Ask HN: Evaluate my CV - i6mi6
I&#x27;ve submitted my CV to multiple positions requiring the exact same skills I already have, but got either denial or no response. I think I can cope with anything in the job listings I applied for, but maybe I am not conveying the information in a good way? Perhaps I am not good enough?

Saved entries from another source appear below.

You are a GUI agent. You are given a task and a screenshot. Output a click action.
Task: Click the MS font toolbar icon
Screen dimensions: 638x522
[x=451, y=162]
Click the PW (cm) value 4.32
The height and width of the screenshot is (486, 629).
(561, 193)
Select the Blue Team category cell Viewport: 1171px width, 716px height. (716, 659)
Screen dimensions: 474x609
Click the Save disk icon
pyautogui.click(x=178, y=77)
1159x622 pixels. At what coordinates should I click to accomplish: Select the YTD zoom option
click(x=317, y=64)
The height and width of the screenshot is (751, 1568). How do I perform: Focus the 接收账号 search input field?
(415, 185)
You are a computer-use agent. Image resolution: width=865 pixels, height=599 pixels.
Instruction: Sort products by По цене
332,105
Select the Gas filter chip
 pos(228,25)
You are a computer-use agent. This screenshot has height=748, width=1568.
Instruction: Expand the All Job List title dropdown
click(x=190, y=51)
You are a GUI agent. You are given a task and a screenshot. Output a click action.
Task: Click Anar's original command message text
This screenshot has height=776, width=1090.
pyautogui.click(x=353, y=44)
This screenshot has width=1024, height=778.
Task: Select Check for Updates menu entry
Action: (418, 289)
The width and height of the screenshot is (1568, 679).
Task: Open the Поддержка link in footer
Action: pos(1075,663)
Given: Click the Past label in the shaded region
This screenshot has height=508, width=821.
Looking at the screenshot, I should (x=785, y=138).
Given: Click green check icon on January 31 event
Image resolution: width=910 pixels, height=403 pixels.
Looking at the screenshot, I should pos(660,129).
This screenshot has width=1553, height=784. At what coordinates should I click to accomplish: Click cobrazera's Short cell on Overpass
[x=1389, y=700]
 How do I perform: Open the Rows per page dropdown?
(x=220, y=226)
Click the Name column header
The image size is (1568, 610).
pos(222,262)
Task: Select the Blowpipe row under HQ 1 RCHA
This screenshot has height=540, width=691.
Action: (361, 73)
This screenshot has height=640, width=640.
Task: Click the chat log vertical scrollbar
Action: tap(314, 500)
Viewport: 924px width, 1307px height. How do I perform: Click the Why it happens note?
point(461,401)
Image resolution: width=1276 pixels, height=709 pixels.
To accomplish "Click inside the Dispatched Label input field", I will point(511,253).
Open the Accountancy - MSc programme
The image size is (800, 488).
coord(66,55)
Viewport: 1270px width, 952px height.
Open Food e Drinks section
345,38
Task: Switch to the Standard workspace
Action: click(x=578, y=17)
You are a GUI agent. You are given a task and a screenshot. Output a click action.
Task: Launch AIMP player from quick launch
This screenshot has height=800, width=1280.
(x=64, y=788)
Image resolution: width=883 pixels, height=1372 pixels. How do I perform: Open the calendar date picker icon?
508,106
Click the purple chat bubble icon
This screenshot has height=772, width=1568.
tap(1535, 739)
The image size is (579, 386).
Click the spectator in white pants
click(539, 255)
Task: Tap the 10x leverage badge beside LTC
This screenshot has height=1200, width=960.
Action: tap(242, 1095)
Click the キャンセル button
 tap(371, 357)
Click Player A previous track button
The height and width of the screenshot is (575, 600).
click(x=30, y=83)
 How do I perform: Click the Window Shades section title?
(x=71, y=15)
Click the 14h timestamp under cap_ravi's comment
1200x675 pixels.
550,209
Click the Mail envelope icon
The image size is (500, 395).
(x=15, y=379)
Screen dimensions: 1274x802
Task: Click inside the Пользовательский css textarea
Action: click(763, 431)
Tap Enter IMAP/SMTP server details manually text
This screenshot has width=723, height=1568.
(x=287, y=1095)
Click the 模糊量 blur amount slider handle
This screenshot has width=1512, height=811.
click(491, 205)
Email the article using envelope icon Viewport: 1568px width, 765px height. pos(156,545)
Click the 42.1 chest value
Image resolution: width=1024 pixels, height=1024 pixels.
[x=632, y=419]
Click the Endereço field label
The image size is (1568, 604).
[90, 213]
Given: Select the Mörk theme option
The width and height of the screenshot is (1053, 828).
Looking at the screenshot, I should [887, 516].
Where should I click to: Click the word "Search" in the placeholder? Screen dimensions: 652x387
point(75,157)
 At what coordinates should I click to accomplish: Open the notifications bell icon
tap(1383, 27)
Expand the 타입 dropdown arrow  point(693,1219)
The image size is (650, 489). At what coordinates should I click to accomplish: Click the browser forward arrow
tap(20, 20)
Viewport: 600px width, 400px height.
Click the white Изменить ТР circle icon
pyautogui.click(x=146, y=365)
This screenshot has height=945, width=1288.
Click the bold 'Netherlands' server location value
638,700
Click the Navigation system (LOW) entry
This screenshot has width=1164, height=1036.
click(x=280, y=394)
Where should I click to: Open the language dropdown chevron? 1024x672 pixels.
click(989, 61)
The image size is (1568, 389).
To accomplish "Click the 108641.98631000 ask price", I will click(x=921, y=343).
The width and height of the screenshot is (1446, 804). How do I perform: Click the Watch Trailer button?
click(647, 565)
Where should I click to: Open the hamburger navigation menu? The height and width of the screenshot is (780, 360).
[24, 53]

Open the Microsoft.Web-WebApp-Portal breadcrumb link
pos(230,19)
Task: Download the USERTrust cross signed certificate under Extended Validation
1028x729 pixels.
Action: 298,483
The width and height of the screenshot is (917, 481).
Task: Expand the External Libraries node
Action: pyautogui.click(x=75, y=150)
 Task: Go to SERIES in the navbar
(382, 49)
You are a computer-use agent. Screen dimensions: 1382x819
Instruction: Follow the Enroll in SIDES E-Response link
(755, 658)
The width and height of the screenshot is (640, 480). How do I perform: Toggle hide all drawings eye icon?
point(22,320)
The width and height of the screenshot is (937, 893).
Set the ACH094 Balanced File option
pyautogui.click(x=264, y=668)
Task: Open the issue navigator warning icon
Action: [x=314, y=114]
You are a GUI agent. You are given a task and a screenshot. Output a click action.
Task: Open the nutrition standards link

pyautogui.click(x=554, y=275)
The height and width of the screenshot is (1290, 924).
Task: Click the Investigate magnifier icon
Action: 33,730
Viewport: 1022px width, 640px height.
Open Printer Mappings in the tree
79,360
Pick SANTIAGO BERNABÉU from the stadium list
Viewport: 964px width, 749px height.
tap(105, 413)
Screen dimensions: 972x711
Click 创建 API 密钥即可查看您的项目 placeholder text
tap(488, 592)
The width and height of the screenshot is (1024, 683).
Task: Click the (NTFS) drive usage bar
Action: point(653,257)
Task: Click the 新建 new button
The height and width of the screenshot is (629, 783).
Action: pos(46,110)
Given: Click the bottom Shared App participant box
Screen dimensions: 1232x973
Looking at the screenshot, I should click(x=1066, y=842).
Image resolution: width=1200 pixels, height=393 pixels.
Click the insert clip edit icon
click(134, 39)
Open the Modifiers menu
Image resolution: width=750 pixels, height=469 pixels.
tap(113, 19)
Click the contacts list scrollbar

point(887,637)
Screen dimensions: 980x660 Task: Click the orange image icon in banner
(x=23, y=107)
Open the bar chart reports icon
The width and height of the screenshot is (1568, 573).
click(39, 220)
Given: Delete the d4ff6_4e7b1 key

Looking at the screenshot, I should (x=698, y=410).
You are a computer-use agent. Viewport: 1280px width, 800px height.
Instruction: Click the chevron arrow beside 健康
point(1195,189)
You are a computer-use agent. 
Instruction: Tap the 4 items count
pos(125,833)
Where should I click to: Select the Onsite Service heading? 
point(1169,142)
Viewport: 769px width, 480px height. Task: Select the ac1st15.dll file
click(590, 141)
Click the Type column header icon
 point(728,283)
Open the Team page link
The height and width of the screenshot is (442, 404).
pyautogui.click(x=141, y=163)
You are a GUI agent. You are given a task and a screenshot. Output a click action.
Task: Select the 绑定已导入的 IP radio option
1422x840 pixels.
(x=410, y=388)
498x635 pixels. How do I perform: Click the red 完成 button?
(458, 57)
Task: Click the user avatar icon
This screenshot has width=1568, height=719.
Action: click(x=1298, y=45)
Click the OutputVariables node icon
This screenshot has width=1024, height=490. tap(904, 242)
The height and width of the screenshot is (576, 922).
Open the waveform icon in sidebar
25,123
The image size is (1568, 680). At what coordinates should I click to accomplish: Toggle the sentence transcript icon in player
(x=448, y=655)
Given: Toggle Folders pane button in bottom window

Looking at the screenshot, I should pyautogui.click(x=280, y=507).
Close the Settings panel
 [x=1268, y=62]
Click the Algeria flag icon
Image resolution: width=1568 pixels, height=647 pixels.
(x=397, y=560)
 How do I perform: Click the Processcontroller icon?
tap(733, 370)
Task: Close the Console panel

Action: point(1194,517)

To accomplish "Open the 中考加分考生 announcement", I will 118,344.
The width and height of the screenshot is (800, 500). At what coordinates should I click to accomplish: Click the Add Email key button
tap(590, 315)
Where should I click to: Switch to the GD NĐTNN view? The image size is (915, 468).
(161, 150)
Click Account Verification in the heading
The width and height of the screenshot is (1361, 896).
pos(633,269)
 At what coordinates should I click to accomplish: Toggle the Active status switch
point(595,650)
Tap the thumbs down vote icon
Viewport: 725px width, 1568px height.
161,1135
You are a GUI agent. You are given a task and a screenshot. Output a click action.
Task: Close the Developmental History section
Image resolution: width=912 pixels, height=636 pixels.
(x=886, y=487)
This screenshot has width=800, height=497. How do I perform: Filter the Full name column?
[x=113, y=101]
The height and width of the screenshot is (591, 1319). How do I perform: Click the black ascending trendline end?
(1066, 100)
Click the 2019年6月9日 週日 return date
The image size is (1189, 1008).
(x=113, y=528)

What would you say if you were looking for someone with similar skills to mine?<p>CV: https:&#x2F;&#x2F;drive.google.com&#x2F;file&#x2F;d&#x2F;1TFSHaD3D1ZzLrjN-CMlROleoiMiBfkui&#x2F;view
======
DonbunEf7
\- move technical skills and certifications to the bottom

\- limit projects to top 3 relevant to job

\- not a fan of about/technical quote part, but that's up to you. only comment
about that is that it takes more than half the first page.

\- "multiple startups": this tells me absolutely, nothing.

\- it took me about 5 minutes to read your resume, and my conclusion is that
you have 1 year experience as a software engineer. intern probably since it
was 6 months. probably not accurate, but that's how it reads

\- how come you have like 10 projects, but not a single one was from your
"freelance developer" time?

\- cto @softzen: skills->"anything", that's cute, but means nothing

------
proofread
This is way too long! A resume should be no longer than one page. Look up
resume templates for jobs you are interested.

------
gf-nl
This is too general. Highlight your main skills for the job you apply for.
Perhaps highlight the necessary skills for the position you apply for in a
different color.

And starting with "Frameworks and programming languages are tools. Tools come
and go." is a very good approach, but Recruiters don't like it. A Resume is to
tell them what skills you have they need and why they should hire you.

------
a-fried-egg
Did you follow-up with the denials and ask them why they didn't pick your
resume?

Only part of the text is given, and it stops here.